Aku menuliskan tiga poin, pertama, alam semesta yang kacau. Kedua, perebutan tiket menuju kota Nexuspire. Ketiga, perebutan tahta surgawi.
Sebenarnya, aku bahkan tidak perlu memikirkan dua poin terakhir, bagaimanapun, itu akan terjadi ratusan tahun lagi. Pada saat itu, tubuh anak ini pasti sudah tidak bersisa.
Tapi, hal yang paling krusial adalah poin pertama, karena meski tidak bisa dibatalkan, kejadian ini bisa dipercepat dengan campur tangan karakter utama maupun karakter imba lainnya, lalu aku juga bisa memperkirakan kapan kejadiannya dapat berlangsung jika aku mengetahui tepatnya pengulangan saat ini.
"Tunggu, setelah aku pikir-pikir, disini, aku tidak bisa mengatakan sesuatu yang biasanya aku lakukan."
Benar, dalam setiap kalimatku, aku selalu menggunakan kata "Aku" ketimbang "Gua" yang lebih cocok untuk digunakan oleh anak yang tinggal dekat Jakarta.
Satu fakta unik tentang novelku, disana, manusia dan makhluk mitos hidup berdampingan, hanya saja, mereka tidak bisa saling mempengaruhi kecuali mereka sudah siap terkena hukuman.

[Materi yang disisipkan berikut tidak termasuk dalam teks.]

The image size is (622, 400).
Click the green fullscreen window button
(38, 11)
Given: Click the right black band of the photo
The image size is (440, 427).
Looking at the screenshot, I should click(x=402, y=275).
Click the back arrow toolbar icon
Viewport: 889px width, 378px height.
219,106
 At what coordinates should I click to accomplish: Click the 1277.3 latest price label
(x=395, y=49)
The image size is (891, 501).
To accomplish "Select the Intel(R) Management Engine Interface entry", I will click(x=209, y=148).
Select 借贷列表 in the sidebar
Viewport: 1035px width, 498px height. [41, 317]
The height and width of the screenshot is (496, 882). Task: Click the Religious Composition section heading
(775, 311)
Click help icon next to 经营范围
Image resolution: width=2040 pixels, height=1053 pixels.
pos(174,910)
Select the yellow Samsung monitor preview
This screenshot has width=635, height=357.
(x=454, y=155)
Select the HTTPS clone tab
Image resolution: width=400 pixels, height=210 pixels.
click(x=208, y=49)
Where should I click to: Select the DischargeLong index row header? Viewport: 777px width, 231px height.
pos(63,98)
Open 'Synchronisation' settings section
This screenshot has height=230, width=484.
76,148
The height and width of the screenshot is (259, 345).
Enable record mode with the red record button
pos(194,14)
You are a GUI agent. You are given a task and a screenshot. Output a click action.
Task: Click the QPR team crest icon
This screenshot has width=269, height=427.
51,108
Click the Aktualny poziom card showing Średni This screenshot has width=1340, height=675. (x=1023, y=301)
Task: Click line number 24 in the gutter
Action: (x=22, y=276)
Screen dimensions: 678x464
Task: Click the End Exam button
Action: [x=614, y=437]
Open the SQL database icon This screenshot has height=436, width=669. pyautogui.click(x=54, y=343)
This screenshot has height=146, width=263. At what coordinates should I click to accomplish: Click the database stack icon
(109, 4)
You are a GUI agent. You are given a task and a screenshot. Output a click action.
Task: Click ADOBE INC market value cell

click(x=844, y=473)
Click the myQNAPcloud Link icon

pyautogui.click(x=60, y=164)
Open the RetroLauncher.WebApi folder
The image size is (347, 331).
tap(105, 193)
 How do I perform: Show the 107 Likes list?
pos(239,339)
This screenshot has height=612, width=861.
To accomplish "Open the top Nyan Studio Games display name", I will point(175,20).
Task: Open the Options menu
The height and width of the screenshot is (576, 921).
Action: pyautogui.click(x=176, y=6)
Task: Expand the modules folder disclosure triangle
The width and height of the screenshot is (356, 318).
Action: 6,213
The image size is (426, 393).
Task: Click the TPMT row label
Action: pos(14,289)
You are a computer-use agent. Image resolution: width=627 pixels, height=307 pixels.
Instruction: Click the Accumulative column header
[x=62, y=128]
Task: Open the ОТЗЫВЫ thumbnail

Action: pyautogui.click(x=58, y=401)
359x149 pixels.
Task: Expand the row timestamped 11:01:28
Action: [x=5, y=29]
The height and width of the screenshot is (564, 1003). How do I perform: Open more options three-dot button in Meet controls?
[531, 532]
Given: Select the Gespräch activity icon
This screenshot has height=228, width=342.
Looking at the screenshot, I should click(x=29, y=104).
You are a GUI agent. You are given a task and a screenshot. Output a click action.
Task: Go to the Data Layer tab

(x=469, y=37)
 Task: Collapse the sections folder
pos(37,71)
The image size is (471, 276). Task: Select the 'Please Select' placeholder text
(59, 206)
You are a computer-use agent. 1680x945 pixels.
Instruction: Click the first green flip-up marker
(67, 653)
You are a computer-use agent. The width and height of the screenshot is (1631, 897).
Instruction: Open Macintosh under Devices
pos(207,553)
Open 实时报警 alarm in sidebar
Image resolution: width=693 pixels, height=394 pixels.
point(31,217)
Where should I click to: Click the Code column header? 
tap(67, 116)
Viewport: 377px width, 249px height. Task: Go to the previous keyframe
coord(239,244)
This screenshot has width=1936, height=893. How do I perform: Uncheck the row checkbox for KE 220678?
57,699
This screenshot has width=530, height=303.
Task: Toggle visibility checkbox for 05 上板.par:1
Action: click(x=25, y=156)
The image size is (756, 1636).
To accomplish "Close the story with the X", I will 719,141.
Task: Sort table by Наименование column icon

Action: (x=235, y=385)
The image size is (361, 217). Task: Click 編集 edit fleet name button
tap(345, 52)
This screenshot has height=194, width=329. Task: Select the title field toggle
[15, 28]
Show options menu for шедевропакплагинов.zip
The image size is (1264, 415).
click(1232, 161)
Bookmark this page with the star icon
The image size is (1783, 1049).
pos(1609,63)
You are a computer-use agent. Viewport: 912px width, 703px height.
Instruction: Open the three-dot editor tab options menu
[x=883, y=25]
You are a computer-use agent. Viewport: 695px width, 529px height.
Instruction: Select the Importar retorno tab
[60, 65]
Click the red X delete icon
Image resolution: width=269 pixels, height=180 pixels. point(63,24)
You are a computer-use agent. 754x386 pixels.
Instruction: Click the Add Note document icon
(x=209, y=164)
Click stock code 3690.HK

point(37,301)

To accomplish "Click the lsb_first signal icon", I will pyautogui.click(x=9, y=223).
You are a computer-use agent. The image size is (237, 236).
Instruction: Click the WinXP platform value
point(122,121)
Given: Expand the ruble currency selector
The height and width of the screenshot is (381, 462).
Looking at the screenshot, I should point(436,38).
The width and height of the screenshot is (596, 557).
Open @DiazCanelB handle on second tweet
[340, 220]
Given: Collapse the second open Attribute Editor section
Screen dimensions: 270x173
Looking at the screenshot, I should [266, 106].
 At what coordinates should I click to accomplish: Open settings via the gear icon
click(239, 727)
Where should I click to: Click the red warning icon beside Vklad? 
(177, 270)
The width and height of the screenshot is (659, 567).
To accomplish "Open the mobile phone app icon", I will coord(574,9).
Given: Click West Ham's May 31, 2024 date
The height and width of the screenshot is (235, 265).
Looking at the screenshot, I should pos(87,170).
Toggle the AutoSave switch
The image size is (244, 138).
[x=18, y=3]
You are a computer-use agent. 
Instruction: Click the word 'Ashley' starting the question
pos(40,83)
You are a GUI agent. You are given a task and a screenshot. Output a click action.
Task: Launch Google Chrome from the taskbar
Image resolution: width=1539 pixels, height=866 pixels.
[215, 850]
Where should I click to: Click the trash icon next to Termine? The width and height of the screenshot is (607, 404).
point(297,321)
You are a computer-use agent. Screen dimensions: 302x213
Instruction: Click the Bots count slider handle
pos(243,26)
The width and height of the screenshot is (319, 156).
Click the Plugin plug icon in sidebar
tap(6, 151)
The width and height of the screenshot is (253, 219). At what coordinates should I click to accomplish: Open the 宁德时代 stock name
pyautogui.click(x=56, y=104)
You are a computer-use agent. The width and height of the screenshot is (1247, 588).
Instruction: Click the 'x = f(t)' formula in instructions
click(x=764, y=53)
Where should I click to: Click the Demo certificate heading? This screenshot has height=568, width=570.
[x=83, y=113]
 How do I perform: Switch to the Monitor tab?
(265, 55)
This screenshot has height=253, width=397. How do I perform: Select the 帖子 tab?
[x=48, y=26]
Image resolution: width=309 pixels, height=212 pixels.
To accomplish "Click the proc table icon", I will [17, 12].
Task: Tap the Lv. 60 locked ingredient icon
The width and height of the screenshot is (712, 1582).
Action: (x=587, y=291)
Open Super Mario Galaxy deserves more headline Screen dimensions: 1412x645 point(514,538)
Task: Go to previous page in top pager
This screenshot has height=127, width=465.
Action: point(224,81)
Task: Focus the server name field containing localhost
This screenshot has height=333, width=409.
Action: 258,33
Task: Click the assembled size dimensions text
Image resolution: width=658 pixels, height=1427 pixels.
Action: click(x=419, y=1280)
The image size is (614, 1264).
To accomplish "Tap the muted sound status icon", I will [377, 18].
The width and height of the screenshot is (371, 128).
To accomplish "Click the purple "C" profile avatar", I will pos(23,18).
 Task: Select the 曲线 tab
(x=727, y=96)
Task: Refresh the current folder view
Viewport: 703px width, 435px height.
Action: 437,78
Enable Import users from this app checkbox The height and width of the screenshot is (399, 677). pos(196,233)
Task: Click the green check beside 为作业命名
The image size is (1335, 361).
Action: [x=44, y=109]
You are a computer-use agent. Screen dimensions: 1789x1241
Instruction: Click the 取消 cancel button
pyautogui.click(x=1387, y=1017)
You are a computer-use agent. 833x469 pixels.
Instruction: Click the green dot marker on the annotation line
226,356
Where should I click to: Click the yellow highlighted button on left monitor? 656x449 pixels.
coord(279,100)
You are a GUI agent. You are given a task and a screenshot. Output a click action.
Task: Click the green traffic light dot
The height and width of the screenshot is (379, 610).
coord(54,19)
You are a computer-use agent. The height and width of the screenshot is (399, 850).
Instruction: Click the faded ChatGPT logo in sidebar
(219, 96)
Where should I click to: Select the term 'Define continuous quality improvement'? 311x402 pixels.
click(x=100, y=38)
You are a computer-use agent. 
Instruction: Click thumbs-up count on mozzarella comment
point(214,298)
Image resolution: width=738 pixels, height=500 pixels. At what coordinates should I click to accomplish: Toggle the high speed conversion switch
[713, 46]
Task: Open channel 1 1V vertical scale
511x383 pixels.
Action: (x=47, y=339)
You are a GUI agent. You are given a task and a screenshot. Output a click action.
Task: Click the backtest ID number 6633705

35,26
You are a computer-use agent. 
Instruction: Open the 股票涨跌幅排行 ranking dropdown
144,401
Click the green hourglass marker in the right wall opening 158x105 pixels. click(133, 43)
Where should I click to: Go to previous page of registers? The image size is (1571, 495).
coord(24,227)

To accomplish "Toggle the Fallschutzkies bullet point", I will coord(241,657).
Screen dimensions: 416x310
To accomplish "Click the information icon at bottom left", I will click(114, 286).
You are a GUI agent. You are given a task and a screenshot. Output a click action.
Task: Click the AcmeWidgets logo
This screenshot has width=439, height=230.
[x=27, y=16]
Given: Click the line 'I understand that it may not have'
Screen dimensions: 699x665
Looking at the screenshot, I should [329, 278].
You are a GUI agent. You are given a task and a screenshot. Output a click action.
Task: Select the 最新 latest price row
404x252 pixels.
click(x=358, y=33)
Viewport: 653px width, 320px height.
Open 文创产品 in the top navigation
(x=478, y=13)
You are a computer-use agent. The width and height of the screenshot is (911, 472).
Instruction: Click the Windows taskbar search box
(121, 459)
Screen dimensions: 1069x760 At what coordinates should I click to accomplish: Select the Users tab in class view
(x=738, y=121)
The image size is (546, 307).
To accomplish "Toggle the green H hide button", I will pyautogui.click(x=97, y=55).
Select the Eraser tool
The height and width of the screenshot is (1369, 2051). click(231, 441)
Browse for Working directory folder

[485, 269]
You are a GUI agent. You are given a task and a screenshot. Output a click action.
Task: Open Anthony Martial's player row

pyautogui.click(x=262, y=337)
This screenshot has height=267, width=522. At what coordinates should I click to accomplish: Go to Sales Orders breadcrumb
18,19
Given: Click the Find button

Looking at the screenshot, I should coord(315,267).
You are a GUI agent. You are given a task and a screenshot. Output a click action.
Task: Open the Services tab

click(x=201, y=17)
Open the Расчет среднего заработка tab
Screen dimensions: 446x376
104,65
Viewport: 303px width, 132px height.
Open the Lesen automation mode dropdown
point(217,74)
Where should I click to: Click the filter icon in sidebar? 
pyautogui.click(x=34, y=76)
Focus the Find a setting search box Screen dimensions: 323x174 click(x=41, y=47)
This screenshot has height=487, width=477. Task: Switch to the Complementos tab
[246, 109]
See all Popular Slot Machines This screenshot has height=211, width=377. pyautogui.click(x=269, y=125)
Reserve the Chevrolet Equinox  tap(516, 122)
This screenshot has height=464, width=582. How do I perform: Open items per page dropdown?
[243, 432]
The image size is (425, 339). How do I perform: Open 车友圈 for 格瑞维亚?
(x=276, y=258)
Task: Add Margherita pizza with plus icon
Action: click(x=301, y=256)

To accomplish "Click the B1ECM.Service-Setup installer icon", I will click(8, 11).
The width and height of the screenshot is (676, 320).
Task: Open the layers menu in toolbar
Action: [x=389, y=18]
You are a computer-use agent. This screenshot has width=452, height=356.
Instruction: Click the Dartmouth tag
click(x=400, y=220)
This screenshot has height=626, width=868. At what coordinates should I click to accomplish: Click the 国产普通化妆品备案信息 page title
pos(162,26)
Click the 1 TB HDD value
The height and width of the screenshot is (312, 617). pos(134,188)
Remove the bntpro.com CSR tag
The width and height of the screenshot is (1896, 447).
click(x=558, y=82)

Namun, kejadian "Kiamat Alam Semesta," atau "pengulangan ke-100.000" adalah pengecualian. Seperti sebelumnya, pengulangan ke-100.000 tidak lebih dari sekedar troll dariku sebagai penulis.
Lalu, ketika mitos-mitos hidup dapat mempengaruhi alam para manusia, maka bisa dipastikan, mereka tidak akan mengizinkan bahasa yang tidak baku, terlebih, mereka semua akan otomatis mengubah semua bahasa yang ada di dunia menjadi bahasa Indonesia, meski begitu, tidak akan ada orang yang menyadari hal ini, kecuali beberapa karakter penting.
"Hah! Sulit sekali mencerna semua informasi ini sekaligus, sepertinya aku harus melakukan ini besok lagi, untuk sekarang, aku harus istirahat, semua kegilaan ini benar-benar membuatku lapar dan mengantuk."